Instruction for the data below: set down exactly the lines from the line with "Task: Click in the map Search field" to the line with "Task: Tap the Fetch.ai dotted logo", inclusive, and no others.

DATASET EXCERPTS Start Marker

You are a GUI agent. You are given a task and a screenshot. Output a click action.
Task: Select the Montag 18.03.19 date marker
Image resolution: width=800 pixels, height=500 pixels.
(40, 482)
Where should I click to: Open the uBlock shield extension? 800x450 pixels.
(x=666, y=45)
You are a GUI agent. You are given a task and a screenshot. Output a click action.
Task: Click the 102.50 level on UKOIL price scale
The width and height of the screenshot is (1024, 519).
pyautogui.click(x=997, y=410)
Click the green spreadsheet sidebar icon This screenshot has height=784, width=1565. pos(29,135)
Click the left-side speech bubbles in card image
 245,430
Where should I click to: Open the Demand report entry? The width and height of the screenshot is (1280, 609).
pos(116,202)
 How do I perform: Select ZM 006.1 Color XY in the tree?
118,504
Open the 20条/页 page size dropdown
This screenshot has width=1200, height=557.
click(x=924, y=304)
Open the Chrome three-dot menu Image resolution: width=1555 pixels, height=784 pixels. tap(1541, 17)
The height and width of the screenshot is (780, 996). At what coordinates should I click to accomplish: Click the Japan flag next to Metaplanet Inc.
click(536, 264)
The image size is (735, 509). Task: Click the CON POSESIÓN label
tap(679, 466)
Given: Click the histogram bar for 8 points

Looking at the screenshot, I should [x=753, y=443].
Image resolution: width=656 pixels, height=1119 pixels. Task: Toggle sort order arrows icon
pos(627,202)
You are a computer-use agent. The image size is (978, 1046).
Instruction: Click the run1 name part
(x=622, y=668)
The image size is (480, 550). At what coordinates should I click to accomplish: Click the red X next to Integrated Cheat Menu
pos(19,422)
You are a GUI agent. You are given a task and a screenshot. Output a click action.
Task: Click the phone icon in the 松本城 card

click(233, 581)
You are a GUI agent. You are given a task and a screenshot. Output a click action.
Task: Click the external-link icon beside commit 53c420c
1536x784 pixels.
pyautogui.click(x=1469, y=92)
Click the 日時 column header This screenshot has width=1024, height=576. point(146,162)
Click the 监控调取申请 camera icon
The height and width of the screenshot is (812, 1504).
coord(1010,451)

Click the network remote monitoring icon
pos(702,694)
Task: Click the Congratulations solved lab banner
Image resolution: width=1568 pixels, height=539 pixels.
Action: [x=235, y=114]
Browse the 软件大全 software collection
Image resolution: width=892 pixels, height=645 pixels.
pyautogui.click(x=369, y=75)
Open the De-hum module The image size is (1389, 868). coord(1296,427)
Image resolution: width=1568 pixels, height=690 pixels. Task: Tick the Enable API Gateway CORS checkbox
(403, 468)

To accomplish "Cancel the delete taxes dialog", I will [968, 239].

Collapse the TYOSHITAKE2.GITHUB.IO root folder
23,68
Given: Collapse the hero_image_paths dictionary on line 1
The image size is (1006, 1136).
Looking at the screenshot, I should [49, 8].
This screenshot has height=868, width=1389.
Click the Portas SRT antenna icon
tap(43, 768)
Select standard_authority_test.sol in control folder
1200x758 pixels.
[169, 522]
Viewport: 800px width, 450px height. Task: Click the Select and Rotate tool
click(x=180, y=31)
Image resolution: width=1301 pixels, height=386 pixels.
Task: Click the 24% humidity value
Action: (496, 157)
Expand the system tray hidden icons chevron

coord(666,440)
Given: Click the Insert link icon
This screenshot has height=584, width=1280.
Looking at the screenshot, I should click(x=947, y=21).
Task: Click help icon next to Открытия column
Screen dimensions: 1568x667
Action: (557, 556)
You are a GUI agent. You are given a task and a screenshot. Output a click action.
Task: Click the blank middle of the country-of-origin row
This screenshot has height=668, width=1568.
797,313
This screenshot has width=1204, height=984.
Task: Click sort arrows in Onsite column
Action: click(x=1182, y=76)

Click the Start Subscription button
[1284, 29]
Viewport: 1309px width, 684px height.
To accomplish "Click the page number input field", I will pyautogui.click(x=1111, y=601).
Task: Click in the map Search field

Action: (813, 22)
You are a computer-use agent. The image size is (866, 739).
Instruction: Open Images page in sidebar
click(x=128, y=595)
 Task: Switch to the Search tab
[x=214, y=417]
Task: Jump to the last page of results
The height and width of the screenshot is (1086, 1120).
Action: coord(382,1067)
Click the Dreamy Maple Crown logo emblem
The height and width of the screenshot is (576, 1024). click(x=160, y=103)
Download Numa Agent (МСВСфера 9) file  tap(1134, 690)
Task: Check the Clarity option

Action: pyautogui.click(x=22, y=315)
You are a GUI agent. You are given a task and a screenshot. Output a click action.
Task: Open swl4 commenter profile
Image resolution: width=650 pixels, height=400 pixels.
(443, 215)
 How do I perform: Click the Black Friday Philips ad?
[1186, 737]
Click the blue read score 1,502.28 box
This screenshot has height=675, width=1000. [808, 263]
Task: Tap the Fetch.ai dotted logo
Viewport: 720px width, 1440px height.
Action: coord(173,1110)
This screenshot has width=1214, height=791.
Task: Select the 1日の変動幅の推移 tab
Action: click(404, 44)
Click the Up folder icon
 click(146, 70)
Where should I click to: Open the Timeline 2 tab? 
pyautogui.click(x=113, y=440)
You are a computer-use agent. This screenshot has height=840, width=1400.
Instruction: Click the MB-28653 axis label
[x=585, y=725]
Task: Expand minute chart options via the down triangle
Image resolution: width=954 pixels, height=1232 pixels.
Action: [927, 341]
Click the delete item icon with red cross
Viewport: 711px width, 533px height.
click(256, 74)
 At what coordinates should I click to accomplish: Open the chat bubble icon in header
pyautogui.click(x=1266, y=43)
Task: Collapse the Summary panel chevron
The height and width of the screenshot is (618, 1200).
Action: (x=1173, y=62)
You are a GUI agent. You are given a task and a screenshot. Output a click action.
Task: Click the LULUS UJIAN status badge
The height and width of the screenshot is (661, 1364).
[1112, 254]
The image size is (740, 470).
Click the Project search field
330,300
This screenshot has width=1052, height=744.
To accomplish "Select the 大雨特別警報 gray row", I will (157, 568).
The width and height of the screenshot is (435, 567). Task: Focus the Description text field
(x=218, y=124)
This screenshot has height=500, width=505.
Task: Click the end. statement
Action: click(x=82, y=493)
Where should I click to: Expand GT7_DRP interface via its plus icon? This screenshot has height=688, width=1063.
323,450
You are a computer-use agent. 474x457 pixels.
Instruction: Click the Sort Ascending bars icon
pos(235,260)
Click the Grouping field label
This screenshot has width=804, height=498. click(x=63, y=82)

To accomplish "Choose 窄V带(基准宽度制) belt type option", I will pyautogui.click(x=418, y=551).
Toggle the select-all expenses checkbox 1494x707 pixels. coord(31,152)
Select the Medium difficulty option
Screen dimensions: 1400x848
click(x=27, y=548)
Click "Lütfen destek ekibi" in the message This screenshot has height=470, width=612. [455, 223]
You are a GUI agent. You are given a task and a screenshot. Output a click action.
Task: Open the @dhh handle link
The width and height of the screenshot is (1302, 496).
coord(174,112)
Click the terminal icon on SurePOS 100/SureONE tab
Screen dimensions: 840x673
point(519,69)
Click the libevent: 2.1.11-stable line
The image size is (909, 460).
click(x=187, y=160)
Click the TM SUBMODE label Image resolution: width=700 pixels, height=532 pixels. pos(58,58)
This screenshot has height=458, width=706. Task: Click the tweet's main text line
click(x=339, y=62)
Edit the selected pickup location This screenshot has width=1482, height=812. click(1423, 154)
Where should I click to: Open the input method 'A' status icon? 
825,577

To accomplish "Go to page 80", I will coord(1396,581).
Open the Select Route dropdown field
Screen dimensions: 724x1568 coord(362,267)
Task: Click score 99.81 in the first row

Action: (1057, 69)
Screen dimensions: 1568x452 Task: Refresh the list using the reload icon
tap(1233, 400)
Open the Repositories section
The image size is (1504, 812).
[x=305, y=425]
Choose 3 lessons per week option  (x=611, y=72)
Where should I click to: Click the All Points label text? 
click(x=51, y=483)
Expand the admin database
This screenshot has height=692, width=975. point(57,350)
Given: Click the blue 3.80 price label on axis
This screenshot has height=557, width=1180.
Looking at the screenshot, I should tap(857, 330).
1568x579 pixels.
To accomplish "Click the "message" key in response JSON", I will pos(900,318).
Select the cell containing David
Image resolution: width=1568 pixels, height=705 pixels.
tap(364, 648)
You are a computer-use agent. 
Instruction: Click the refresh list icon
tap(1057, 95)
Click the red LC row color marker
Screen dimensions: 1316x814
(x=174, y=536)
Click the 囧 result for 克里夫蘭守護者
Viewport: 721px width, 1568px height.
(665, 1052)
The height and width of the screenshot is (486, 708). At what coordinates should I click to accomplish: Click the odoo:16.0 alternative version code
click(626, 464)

DATASET EXCERPTS End Marker

SOLUTION TO THE EXERCISE:
Task: Click in the map Search field

Action: (813, 22)
You are a computer-use agent. The image size is (866, 739).
Instruction: Open Images page in sidebar
click(x=128, y=595)
 Task: Switch to the Search tab
[x=214, y=417]
Task: Jump to the last page of results
The height and width of the screenshot is (1086, 1120).
Action: coord(382,1067)
Click the Dreamy Maple Crown logo emblem
The height and width of the screenshot is (576, 1024). click(x=160, y=103)
Download Numa Agent (МСВСфера 9) file  tap(1134, 690)
Task: Check the Clarity option

Action: pyautogui.click(x=22, y=315)
You are a GUI agent. You are given a task and a screenshot. Output a click action.
Task: Open swl4 commenter profile
Image resolution: width=650 pixels, height=400 pixels.
(443, 215)
 How do I perform: Click the Black Friday Philips ad?
[1186, 737]
Click the blue read score 1,502.28 box
This screenshot has height=675, width=1000. [808, 263]
Task: Tap the Fetch.ai dotted logo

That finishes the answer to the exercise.